[jsword-devel] Out of Memory Issues Loading repo module lists
    DM Smith 
    dmsmith at crosswire.org
       
    Mon Jan 11 19:34:48 MST 2016
    
    
  
I’ve sent you a zip with the SwordBookMetaData, AbstractSwordInstaller and a test that was modified.
— DM
> On Jan 11, 2016, at 6:29 PM, DM Smith <dmsmith at crosswire.org> wrote:
> 
>> 
>> On Jan 11, 2016, at 6:07 PM, Martin Denham <mjdenham at gmail.com <mailto:mjdenham at gmail.com>> wrote:
>> 
>> My estimate of file size might be too low because I forgot to take into account block size.  Quickly playing around with my android adds about 40% making it at least 7Mb for the conf files.
> 
> Understand.
> 
>> 
>> By 'fluff' do you mean extract all the files from mods.d.tar.gz and write them all to disk.  I am a little concerned about writing and deleting hundreds of small files to the sd card repeatedly.  SD cards are not as good at high r/w as normal disks or flash drives.  That is the reason I do not store the AB database on the SD card.
> 
> By fluff, I meant that the conf file would be re-read without a filter, thus getting everything.
> 
>> 
>> The process described would also make viewing a description (in AB right-click About) an unexpectedly expensive operation involving writing hundreds of files to the sd card.
> 
> It would involve re-reading the one file without a filter. It should happen fast.
>> 
>> I did not know about sbmd.toOSIS() and have not used it.  AB just pops up a little dialog with a few fields like About, copyright, licence, version, versification.
> 
> Ok.
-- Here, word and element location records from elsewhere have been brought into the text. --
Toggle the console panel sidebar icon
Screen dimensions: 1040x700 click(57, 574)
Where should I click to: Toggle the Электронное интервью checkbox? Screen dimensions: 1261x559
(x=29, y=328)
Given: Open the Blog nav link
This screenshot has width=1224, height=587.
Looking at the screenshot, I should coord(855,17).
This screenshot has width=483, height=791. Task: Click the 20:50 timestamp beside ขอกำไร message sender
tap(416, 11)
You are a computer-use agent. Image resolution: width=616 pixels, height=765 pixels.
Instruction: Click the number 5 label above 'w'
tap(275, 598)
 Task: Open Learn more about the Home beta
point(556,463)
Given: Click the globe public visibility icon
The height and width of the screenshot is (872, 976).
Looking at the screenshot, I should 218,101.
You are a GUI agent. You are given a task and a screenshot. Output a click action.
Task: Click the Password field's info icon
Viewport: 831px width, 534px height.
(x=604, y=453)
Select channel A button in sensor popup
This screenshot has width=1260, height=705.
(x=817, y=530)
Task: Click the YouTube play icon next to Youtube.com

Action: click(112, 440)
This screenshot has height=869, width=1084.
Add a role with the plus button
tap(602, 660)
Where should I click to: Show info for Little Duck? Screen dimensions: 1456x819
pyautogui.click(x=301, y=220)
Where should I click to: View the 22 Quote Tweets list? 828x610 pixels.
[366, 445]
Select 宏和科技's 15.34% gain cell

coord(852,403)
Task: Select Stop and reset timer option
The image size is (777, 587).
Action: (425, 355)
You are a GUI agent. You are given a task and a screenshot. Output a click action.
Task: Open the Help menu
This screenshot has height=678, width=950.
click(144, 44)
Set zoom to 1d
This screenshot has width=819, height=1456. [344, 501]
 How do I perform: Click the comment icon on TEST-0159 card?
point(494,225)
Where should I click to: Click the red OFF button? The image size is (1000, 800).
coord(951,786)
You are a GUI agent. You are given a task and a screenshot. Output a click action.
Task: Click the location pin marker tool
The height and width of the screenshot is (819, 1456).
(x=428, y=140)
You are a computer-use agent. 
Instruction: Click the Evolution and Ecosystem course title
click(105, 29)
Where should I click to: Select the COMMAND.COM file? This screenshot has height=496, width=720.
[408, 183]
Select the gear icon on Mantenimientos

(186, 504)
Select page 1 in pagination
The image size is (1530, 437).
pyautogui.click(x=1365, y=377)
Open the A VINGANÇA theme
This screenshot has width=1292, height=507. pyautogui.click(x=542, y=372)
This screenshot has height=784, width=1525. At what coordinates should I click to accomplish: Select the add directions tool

Then you’ll need to call “fluff” before retreiving those fields. The code for fluff (or whatever we call it) would be something like:
> public void fluff() {
>   if (partiallyLoaded) {
> 	re-read and process the conf without a filter
> 	partiallyLoaded = false;
>    }
> }
> 
>> 
>> For the 2 reasons above my preference would be to avoid writing hundreds of files to the SD card but I can't think of a perfect solution.  While grappling with this last week I was just trying to get the original code to work more efficiently (but failed).  I am not very experienced in Memory Analysis but suspected the memory use was higher than it might have been.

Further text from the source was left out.